#### Work to complete
Report only the number of lines in the records that contain the word "value".

Top of Data to process

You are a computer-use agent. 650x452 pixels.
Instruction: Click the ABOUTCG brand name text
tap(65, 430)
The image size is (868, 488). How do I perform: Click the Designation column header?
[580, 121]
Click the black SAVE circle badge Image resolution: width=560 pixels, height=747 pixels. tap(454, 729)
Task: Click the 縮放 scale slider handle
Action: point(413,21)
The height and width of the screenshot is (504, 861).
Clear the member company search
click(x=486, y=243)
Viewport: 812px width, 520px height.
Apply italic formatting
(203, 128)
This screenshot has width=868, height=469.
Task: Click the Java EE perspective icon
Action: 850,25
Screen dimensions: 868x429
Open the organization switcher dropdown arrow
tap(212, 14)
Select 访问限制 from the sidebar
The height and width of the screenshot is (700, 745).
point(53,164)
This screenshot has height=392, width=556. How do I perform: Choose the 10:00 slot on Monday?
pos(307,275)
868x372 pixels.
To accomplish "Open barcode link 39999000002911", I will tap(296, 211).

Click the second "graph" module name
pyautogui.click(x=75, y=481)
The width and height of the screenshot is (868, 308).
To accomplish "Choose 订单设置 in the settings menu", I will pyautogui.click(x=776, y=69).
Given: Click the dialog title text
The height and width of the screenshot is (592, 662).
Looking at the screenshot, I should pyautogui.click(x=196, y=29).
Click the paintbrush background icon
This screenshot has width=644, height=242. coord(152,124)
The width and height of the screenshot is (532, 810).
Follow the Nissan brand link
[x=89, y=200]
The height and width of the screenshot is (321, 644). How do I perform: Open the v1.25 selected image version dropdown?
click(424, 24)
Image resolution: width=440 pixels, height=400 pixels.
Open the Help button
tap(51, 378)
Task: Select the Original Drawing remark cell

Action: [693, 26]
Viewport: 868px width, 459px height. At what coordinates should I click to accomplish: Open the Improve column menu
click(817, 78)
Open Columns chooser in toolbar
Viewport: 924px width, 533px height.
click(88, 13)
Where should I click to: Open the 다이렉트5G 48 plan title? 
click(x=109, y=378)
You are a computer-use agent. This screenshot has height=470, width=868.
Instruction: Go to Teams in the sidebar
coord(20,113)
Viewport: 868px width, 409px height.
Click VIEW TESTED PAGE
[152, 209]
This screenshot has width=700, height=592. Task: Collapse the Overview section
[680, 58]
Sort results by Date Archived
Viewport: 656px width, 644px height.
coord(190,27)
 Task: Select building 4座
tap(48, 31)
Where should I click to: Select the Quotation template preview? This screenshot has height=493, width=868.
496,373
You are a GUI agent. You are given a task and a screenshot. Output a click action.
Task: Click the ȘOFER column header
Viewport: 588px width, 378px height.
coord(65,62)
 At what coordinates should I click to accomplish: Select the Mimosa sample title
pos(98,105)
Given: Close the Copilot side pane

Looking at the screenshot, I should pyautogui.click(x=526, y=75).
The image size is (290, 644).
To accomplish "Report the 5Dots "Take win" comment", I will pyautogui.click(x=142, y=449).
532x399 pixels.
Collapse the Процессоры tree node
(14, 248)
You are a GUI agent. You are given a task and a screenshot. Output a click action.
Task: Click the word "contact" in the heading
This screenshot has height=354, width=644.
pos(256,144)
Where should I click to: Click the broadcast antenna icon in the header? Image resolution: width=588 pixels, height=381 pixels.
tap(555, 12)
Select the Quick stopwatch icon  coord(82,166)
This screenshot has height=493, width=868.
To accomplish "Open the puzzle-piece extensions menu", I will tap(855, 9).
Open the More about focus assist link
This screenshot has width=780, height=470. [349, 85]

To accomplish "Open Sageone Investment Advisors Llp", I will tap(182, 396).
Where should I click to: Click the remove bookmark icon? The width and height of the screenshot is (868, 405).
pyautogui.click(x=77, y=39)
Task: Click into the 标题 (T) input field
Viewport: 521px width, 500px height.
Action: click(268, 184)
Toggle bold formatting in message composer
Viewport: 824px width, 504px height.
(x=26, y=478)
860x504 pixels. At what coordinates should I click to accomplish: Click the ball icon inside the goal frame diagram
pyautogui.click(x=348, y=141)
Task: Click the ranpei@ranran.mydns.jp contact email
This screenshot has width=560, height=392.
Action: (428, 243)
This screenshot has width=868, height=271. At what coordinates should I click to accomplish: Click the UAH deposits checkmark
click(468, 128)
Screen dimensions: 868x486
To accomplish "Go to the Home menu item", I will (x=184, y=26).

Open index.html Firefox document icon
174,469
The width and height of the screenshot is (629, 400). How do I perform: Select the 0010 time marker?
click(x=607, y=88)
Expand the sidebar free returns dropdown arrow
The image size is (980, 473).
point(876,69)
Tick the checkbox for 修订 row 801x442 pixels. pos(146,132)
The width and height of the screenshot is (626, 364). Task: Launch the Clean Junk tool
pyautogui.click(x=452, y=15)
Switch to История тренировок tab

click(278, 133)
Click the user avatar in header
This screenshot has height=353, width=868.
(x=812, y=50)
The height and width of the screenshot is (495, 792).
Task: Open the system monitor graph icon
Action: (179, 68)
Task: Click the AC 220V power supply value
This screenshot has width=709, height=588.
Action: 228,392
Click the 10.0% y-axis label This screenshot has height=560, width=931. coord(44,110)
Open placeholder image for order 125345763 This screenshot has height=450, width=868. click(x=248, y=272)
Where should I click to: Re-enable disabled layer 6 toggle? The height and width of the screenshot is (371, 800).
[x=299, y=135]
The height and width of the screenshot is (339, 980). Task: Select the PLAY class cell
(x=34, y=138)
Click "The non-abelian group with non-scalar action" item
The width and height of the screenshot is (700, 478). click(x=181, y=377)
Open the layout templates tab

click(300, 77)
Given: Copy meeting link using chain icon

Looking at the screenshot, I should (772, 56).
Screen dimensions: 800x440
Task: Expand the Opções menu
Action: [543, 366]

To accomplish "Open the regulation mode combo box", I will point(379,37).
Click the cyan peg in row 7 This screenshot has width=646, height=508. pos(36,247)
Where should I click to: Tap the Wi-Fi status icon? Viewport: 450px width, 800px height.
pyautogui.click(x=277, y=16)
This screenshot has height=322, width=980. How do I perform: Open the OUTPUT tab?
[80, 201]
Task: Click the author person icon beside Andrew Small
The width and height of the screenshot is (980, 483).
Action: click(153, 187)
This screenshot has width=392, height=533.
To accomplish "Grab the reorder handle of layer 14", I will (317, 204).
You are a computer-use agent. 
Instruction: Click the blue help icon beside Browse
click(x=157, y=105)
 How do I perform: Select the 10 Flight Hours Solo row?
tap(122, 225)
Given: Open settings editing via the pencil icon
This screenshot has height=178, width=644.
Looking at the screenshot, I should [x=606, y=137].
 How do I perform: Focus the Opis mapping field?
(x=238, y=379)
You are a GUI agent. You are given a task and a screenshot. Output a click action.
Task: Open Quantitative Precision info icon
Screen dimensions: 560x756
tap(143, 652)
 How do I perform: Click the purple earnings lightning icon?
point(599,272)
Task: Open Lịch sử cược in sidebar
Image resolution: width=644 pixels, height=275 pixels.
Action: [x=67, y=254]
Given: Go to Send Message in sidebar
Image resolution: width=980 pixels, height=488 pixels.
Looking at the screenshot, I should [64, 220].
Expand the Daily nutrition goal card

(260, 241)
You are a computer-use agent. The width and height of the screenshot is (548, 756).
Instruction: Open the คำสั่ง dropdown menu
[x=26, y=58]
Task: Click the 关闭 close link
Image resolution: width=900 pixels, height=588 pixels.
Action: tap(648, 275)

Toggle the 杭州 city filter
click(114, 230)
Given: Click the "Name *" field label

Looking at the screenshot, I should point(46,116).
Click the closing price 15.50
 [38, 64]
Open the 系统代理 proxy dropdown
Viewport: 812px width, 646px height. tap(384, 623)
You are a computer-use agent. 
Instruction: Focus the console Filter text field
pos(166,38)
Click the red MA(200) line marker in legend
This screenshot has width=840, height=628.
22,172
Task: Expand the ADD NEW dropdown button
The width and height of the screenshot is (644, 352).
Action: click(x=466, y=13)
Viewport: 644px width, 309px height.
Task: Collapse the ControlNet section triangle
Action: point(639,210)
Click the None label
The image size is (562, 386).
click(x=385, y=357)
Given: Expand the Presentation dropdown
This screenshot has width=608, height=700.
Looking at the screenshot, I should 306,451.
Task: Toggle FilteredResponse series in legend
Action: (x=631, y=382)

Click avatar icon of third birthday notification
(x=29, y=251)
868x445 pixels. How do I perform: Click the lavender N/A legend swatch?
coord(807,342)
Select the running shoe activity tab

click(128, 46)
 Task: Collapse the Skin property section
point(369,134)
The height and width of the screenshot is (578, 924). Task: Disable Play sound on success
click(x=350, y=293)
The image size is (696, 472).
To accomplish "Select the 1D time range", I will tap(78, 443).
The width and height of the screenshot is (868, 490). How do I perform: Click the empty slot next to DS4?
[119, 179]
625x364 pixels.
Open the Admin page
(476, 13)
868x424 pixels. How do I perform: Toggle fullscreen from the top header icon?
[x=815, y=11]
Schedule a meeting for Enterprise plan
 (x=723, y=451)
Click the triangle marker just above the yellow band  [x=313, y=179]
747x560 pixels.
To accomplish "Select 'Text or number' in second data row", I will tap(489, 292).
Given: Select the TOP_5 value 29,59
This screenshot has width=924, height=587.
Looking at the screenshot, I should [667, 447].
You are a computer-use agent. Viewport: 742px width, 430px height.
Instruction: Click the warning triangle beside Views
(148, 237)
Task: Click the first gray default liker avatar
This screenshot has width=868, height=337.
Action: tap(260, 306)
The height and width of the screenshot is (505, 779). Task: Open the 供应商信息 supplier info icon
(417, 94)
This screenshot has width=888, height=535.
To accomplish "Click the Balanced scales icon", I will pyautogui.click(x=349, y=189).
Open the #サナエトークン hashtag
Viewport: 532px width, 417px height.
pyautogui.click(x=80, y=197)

Bottom of Data to process

#### Exercise response
2